*Kutipan*
-- -- --
KH Edi Junaedi Nawawi, Ketua MUI Kota Tangerang |
Mudah
tersentuh dan tidak tega bila melihat orang yang kesusahan, tidak ingin warga
di sekitar lingkungannya mengeluh keluar karena tidak ada biaya untuk sekolah
anak. Adalah seorang pria yang selalu tampil dengan kesederhanaannya, akan
tetapi tidak menghilangkan kewibawaan dan kharismatiknya.
Beliau
adalah seorang tokoh agama yang disegani dan dihormati di kota yang punya motto
Akhlakul Karimah. Anak pertama dari delapan bersaudara pasangan H Nawawi dan Hj
Siti Khodijah, lahir di Rajeg yakni sebuah desa di belahan utara Kota
Tangerang, 9 Syawal 1356 H bertepatan dengan 12 Desember 1937.
Bagi
Masyarakat Kota Tangerang, nama KH Edi Junaedi Nawawi bukan sosok asing di kota
yang bertajuk Akhlaqul Karimah ini. Ia kini dipercaya oleh Masyarakat Kota Tangerang
untuk mempimpin organisasi masyarakat terbesar di Indonesia. Sejak tahun beliau
2005 sampai sekarang, beliau adalan Ketua Umum Majelis Ulama Indonesia kota
Tangerang yang telah menjabat selama dua priode 2005-2010, dan 2010 – 2015.
Kakek
dari dua puluh dua orang cucu dan delapan orang anak yaitu : Milkah Kholidah,
Mulkah Khumaidah, Mulki Sabri, Sobrun Jamili, Mulkan Rahendra, Muluk Najmudin,
Lubna Hadidah dan Waladah Khotimatul Ulya, masih tetap semangat dalam berdakwah
dan tidak bisa berdiam diri. Walaupun kadang dalam keadaan kurang sehat, beliau
akan selalu datang menghadiri undangan karena tidak ingin mengecewakan
pengundangnya.
Suami
dari Hj Siti Napsiah (alm), sekarang didampingi oleh ibunda Hj Enong Rosminah
yang selalu mendampingi beliau sehari-hari, apalagi pada waktu Abah kurang
sehat dan dirawat di rumah sakit. Abah adalah panggilan akrab KH Edi Junaidi
Nawawi sehari-hari.
Masa
kecil Edi Junaedi dihabiskan di tanah kelahirannya – Rajeg – hanya sampai kelas
tiga Sekolah Rakyat (SR – kini SD). Menginjak duduk di kelas empat, ia tinggal
dengan bibi (encing) Gerendeng. Setamat SR, tahun 1951 Edi Junaedi kecil
meneruskan pendidikannya ke SMP 5 di jalan Dr Sutomo, Jakarta. Kemudian tahun
1953 ia melanjukan sekolahnya ke jenjang lebih tinggi. Ia masuk menjadi siswa
di SMA 4 Jl Batu, Gambir, Jakarta.
Pendidikan
agama diperoleh sejak SMP, ia tinggal dan sekaligus menggali ilmu di pesantren
KH Tubagus Mansyur Ma’mun di daerah Galur, kawasan Senen, Jakarta. Tak puas
dengan bekal pendidikan agama yang diperoleh sebelumnya, maka ia melanjutkan ke
jenjang pendidikan SMA juga menjadi santri pondok pesantren KH Muhammad Darip.
-- -- --
*Cuplikan Data*
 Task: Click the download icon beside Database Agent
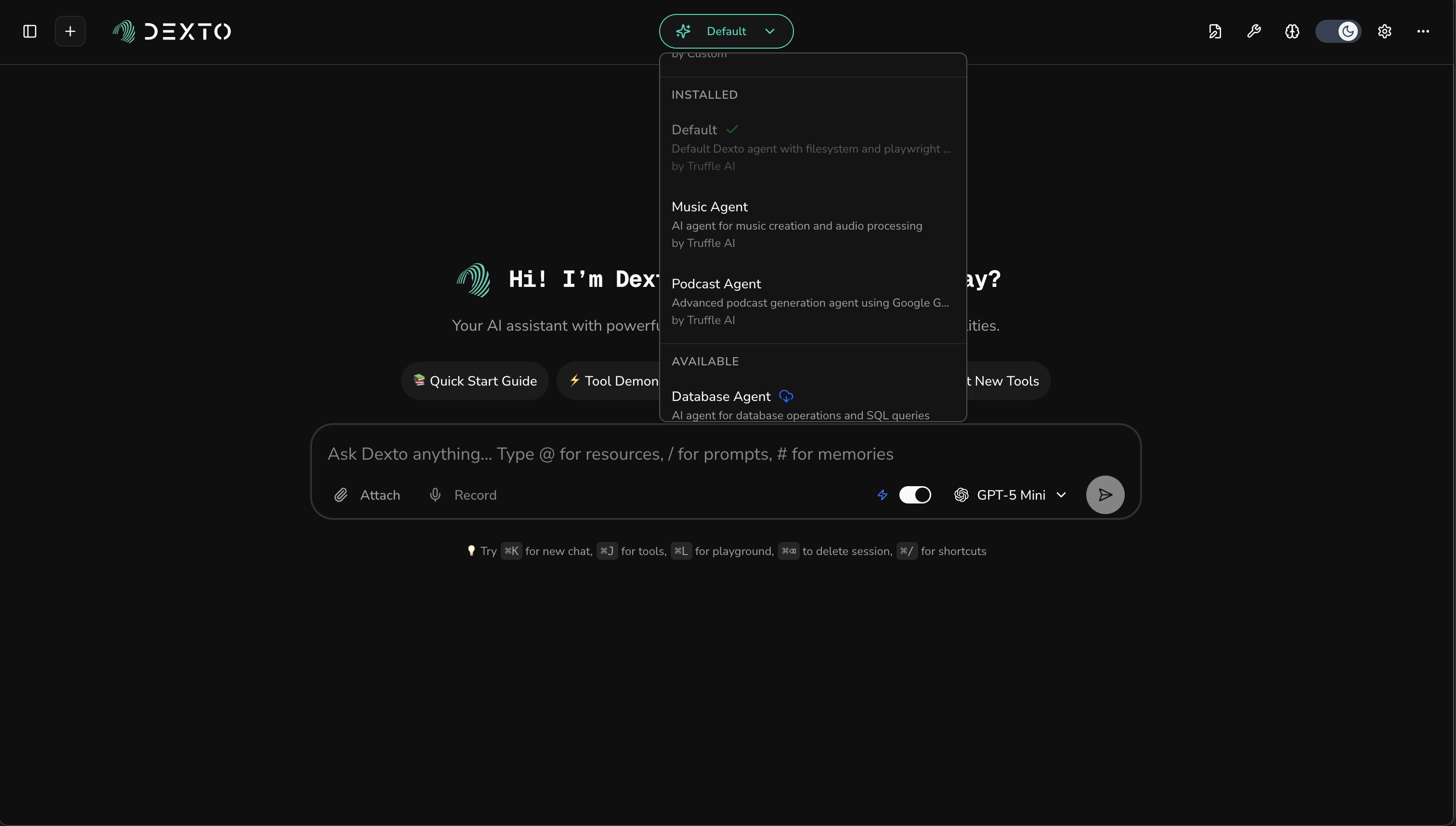coord(786,396)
-- -- --
*Tugas Latihan*
Tuliskan kembali secara persis bagian kutipan tentang KH Edi Junaedi Nawawi, dimulai dari kata-kata yang memuat "KH Edi Junaedi Nawawi, Ketua" dan berhenti setelah "12 Desember 1937.".

*Hasil di Bawah*
KH Edi Junaedi Nawawi, Ketua MUI Kota Tangerang |
Mudah
tersentuh dan tidak tega bila melihat orang yang kesusahan, tidak ingin warga
di sekitar lingkungannya mengeluh keluar karena tidak ada biaya untuk sekolah
anak. Adalah seorang pria yang selalu tampil dengan kesederhanaannya, akan
tetapi tidak menghilangkan kewibawaan dan kharismatiknya.
Beliau
adalah seorang tokoh agama yang disegani dan dihormati di kota yang punya motto
Akhlakul Karimah. Anak pertama dari delapan bersaudara pasangan H Nawawi dan Hj
Siti Khodijah, lahir di Rajeg yakni sebuah desa di belahan utara Kota
Tangerang, 9 Syawal 1356 H bertepatan dengan 12 Desember 1937.